STATED GOAL: Return every one of the records below line for line, with no changes.
========
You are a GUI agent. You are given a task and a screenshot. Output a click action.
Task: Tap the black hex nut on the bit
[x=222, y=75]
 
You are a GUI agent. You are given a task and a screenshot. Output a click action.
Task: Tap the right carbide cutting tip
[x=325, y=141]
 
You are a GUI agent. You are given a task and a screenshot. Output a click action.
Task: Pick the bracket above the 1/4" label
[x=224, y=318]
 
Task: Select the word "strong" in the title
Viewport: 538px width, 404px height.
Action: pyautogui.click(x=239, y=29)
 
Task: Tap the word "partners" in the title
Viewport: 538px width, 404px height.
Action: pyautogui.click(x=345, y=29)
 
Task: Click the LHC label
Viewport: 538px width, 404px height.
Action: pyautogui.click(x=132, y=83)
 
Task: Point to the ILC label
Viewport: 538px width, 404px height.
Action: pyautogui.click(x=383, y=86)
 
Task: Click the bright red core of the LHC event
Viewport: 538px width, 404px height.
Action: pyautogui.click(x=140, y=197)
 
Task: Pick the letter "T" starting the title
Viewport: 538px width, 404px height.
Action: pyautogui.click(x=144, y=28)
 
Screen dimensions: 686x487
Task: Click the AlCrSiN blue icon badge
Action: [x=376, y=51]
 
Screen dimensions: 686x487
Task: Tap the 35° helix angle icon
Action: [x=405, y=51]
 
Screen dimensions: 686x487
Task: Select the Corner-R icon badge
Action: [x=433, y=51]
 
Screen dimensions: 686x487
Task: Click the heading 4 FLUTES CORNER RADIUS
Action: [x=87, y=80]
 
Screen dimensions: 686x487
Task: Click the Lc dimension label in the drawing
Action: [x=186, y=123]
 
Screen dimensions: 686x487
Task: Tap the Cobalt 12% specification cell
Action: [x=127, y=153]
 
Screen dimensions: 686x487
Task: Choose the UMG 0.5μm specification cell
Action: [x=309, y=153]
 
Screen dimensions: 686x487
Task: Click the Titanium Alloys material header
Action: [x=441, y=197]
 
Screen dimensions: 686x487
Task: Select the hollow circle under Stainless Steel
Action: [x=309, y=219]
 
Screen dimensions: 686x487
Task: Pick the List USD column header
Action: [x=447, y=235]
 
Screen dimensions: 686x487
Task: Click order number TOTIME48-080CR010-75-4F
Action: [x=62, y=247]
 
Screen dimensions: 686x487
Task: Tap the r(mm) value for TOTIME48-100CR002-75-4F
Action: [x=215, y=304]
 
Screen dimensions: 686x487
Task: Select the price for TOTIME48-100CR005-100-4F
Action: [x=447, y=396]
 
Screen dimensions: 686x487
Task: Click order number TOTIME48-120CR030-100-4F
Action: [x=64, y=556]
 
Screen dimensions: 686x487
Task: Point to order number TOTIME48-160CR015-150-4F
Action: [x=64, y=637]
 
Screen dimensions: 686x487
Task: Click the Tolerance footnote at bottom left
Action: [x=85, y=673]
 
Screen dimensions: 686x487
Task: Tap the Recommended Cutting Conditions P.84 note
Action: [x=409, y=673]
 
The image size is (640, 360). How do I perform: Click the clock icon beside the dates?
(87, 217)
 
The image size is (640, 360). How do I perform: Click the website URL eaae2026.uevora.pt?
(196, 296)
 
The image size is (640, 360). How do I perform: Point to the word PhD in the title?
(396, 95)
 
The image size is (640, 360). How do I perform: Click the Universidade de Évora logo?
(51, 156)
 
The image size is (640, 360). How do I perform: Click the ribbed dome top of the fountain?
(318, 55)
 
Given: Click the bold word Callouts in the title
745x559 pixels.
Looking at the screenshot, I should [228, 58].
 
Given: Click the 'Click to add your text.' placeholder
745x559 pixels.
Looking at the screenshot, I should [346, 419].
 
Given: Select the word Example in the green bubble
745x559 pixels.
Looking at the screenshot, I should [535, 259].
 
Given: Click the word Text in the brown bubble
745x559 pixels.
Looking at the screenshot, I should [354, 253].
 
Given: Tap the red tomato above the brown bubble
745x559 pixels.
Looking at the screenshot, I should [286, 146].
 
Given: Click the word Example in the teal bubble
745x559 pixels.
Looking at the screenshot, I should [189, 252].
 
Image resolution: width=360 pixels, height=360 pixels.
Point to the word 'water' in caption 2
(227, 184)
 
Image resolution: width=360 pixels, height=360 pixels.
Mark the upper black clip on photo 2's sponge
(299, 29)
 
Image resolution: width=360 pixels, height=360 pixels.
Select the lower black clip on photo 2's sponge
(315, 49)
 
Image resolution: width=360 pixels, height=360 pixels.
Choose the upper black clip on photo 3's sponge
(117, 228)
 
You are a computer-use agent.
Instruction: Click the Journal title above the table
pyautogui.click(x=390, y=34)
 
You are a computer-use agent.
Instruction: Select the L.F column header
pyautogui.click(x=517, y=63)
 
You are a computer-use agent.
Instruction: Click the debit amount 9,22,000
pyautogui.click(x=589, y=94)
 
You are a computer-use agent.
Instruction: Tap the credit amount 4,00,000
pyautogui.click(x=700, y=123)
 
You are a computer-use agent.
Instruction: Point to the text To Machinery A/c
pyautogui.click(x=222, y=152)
========
RESULT OF THIS TASK:
You are a GUI agent. You are given a task and a screenshot. Output a click action.
Task: Tap the black hex nut on the bit
[x=222, y=75]
 
You are a GUI agent. You are given a task and a screenshot. Output a click action.
Task: Tap the right carbide cutting tip
[x=325, y=141]
 
You are a GUI agent. You are given a task and a screenshot. Output a click action.
Task: Pick the bracket above the 1/4" label
[x=224, y=318]
 
Task: Select the word "strong" in the title
Viewport: 538px width, 404px height.
Action: pyautogui.click(x=239, y=29)
 
Task: Tap the word "partners" in the title
Viewport: 538px width, 404px height.
Action: pyautogui.click(x=345, y=29)
 
Task: Click the LHC label
Viewport: 538px width, 404px height.
Action: pyautogui.click(x=132, y=83)
 
Task: Point to the ILC label
Viewport: 538px width, 404px height.
Action: pyautogui.click(x=383, y=86)
 
Task: Click the bright red core of the LHC event
Viewport: 538px width, 404px height.
Action: pyautogui.click(x=140, y=197)
 
Task: Pick the letter "T" starting the title
Viewport: 538px width, 404px height.
Action: pyautogui.click(x=144, y=28)
 
Screen dimensions: 686x487
Task: Click the AlCrSiN blue icon badge
Action: [x=376, y=51]
 
Screen dimensions: 686x487
Task: Tap the 35° helix angle icon
Action: [x=405, y=51]
 
Screen dimensions: 686x487
Task: Select the Corner-R icon badge
Action: [x=433, y=51]
 
Screen dimensions: 686x487
Task: Click the heading 4 FLUTES CORNER RADIUS
Action: [x=87, y=80]
 
Screen dimensions: 686x487
Task: Click the Lc dimension label in the drawing
Action: [x=186, y=123]
 
Screen dimensions: 686x487
Task: Tap the Cobalt 12% specification cell
Action: [x=127, y=153]
 
Screen dimensions: 686x487
Task: Choose the UMG 0.5μm specification cell
Action: [x=309, y=153]
 
Screen dimensions: 686x487
Task: Click the Titanium Alloys material header
Action: [x=441, y=197]
 
Screen dimensions: 686x487
Task: Select the hollow circle under Stainless Steel
Action: [x=309, y=219]
 
Screen dimensions: 686x487
Task: Pick the List USD column header
Action: [x=447, y=235]
 
Screen dimensions: 686x487
Task: Click order number TOTIME48-080CR010-75-4F
Action: [x=62, y=247]
 
Screen dimensions: 686x487
Task: Tap the r(mm) value for TOTIME48-100CR002-75-4F
Action: [x=215, y=304]
 
Screen dimensions: 686x487
Task: Select the price for TOTIME48-100CR005-100-4F
Action: [x=447, y=396]
 
Screen dimensions: 686x487
Task: Click order number TOTIME48-120CR030-100-4F
Action: [x=64, y=556]
 
Screen dimensions: 686x487
Task: Point to order number TOTIME48-160CR015-150-4F
Action: [x=64, y=637]
 
Screen dimensions: 686x487
Task: Click the Tolerance footnote at bottom left
Action: [x=85, y=673]
 
Screen dimensions: 686x487
Task: Tap the Recommended Cutting Conditions P.84 note
Action: [x=409, y=673]
 
The image size is (640, 360). How do I perform: Click the clock icon beside the dates?
(87, 217)
 
The image size is (640, 360). How do I perform: Click the website URL eaae2026.uevora.pt?
(196, 296)
 
The image size is (640, 360). How do I perform: Point to the word PhD in the title?
(396, 95)
 
The image size is (640, 360). How do I perform: Click the Universidade de Évora logo?
(51, 156)
 
The image size is (640, 360). How do I perform: Click the ribbed dome top of the fountain?
(318, 55)
 
Given: Click the bold word Callouts in the title
745x559 pixels.
Looking at the screenshot, I should [228, 58].
 
Given: Click the 'Click to add your text.' placeholder
745x559 pixels.
Looking at the screenshot, I should [346, 419].
 
Given: Select the word Example in the green bubble
745x559 pixels.
Looking at the screenshot, I should [535, 259].
 
Given: Click the word Text in the brown bubble
745x559 pixels.
Looking at the screenshot, I should [354, 253].
 
Given: Tap the red tomato above the brown bubble
745x559 pixels.
Looking at the screenshot, I should [286, 146].
 
Given: Click the word Example in the teal bubble
745x559 pixels.
Looking at the screenshot, I should [189, 252].
 
Image resolution: width=360 pixels, height=360 pixels.
Point to the word 'water' in caption 2
(227, 184)
 
Image resolution: width=360 pixels, height=360 pixels.
Mark the upper black clip on photo 2's sponge
(299, 29)
 
Image resolution: width=360 pixels, height=360 pixels.
Select the lower black clip on photo 2's sponge
(315, 49)
 
Image resolution: width=360 pixels, height=360 pixels.
Choose the upper black clip on photo 3's sponge
(117, 228)
 
You are a computer-use agent.
Instruction: Click the Journal title above the table
pyautogui.click(x=390, y=34)
 
You are a computer-use agent.
Instruction: Select the L.F column header
pyautogui.click(x=517, y=63)
 
You are a computer-use agent.
Instruction: Click the debit amount 9,22,000
pyautogui.click(x=589, y=94)
 
You are a computer-use agent.
Instruction: Tap the credit amount 4,00,000
pyautogui.click(x=700, y=123)
 
You are a computer-use agent.
Instruction: Point to the text To Machinery A/c
pyautogui.click(x=222, y=152)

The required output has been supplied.